The answer must consist solely of the lines from the one containing "You are a computer-use agent." through the last line of the records below, repeated exactly, with all pictures omitted.

[PROVIDED RECORDS]

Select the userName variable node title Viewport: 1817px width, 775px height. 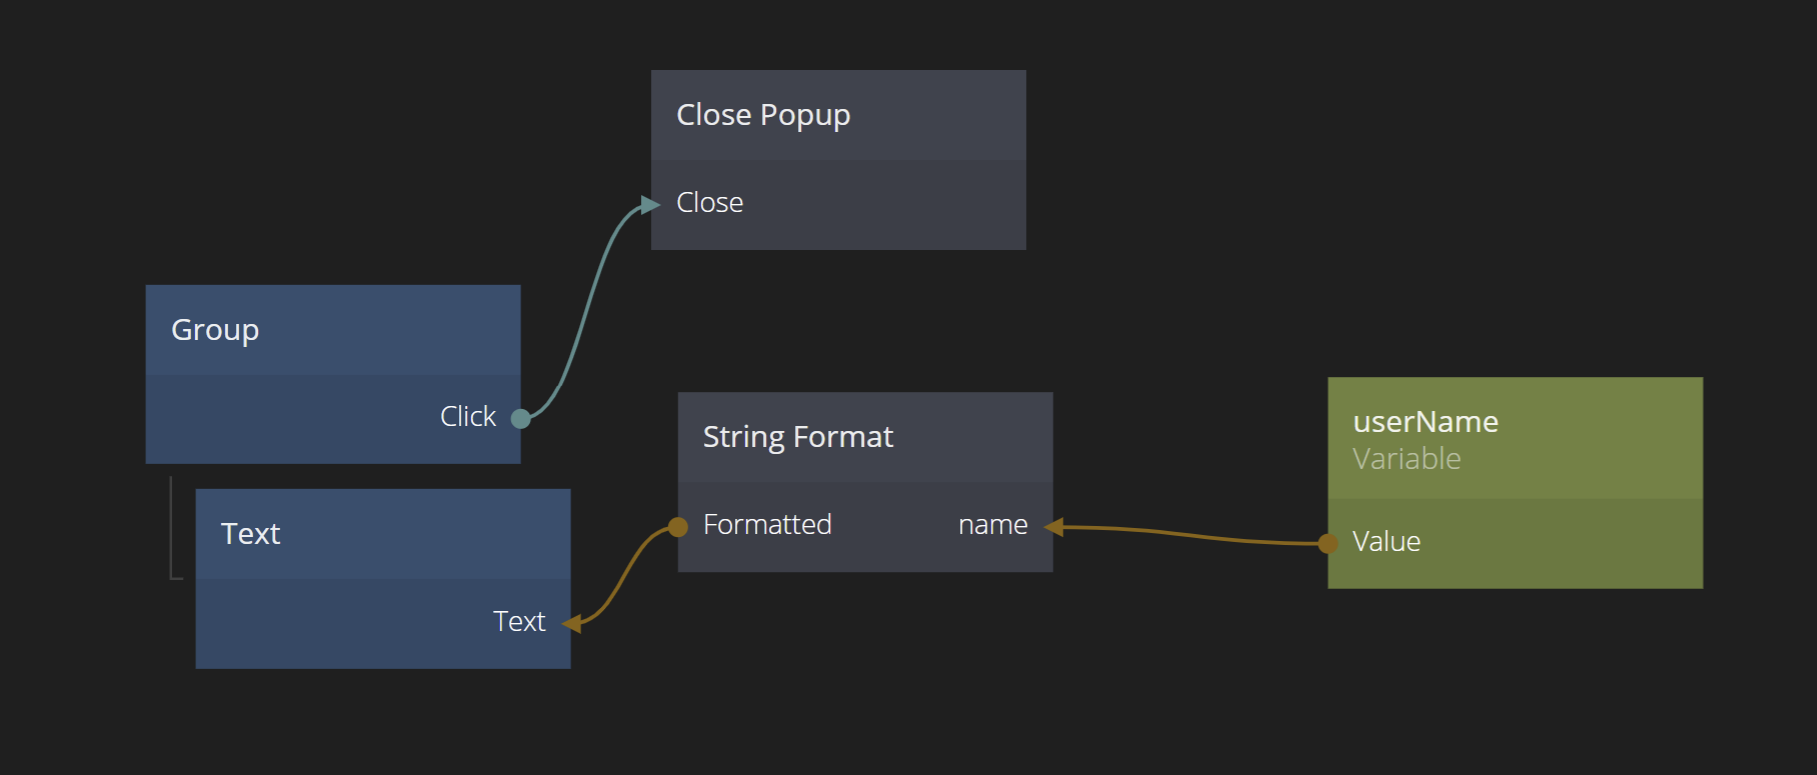[1425, 422]
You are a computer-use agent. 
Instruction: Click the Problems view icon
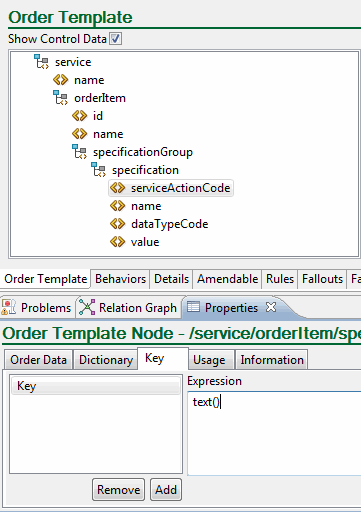[8, 307]
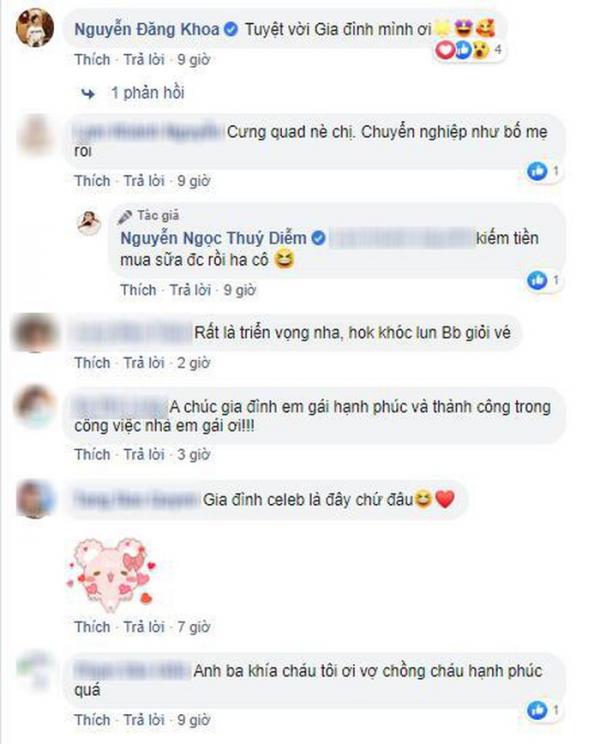Click the reply arrow icon next to 1 phản hồi
The height and width of the screenshot is (744, 600).
coord(88,93)
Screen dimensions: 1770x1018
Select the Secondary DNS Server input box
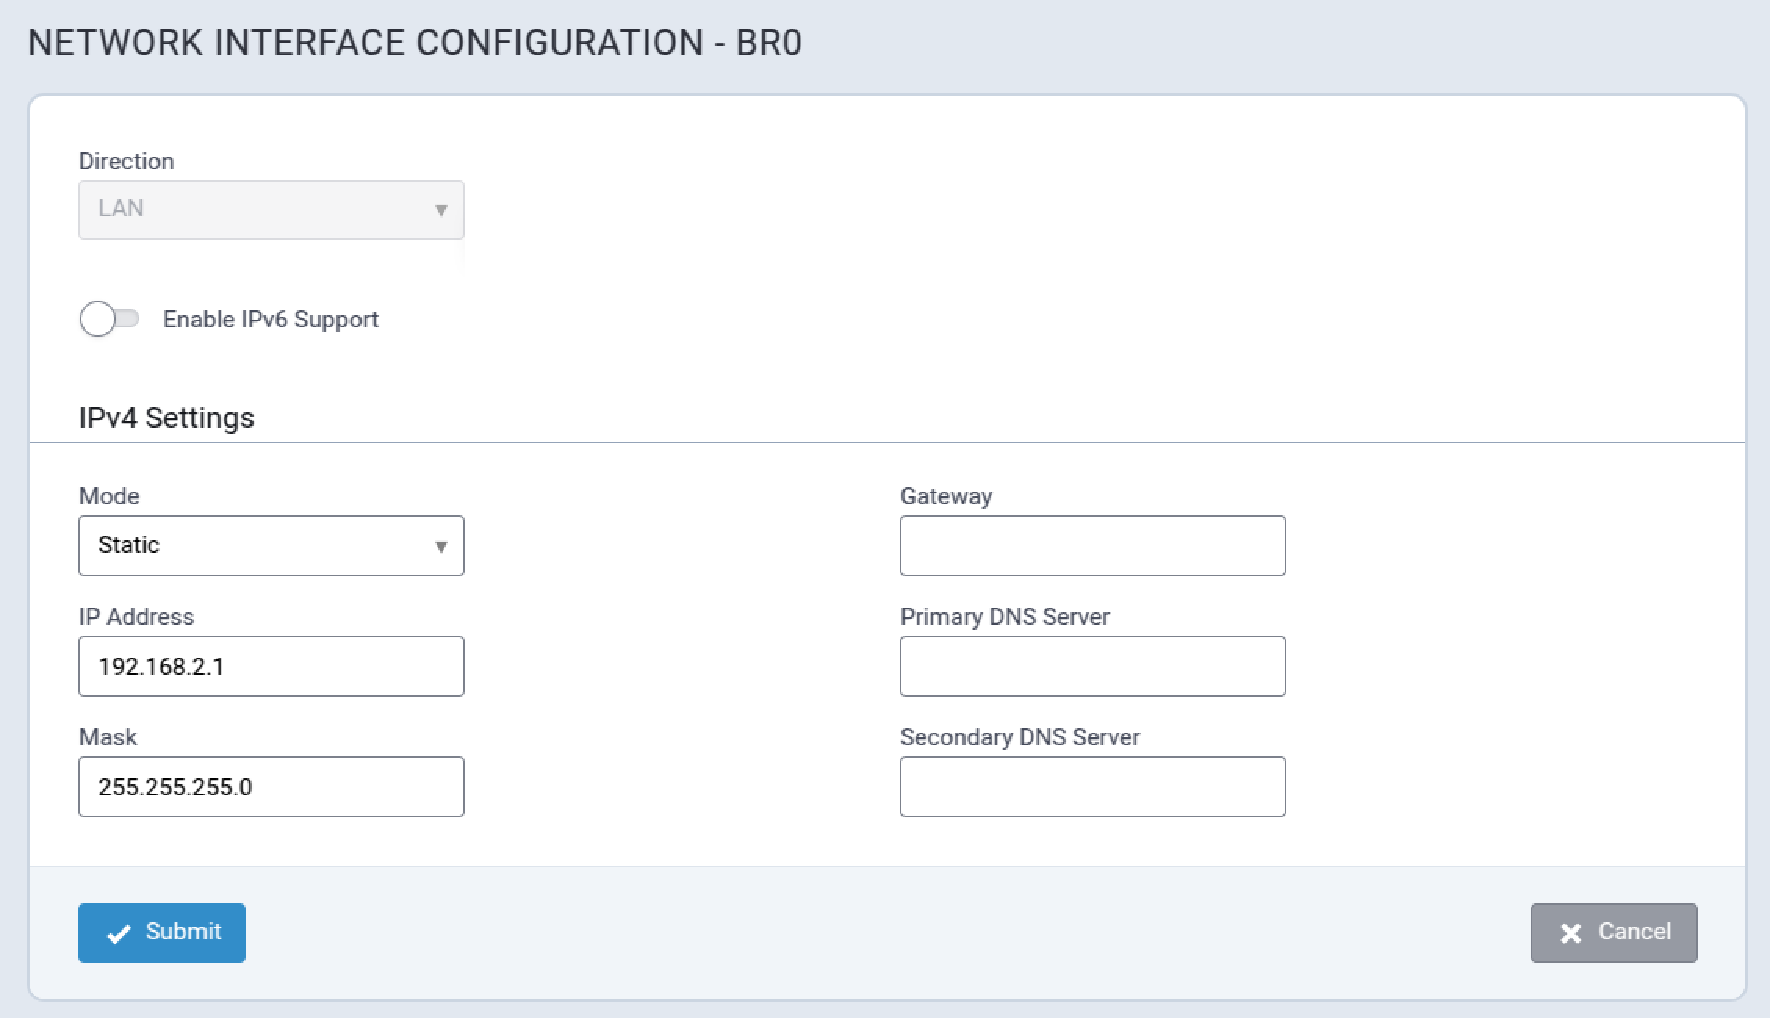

[/PROVIDED RECORDS]

SOLUTION FOR THIS TASK:
You are a computer-use agent. 
Instruction: Click the Problems view icon
[8, 307]
Click the reply arrow icon next to 1 phản hồi
The height and width of the screenshot is (744, 600).
coord(88,93)
Screen dimensions: 1770x1018
Select the Secondary DNS Server input box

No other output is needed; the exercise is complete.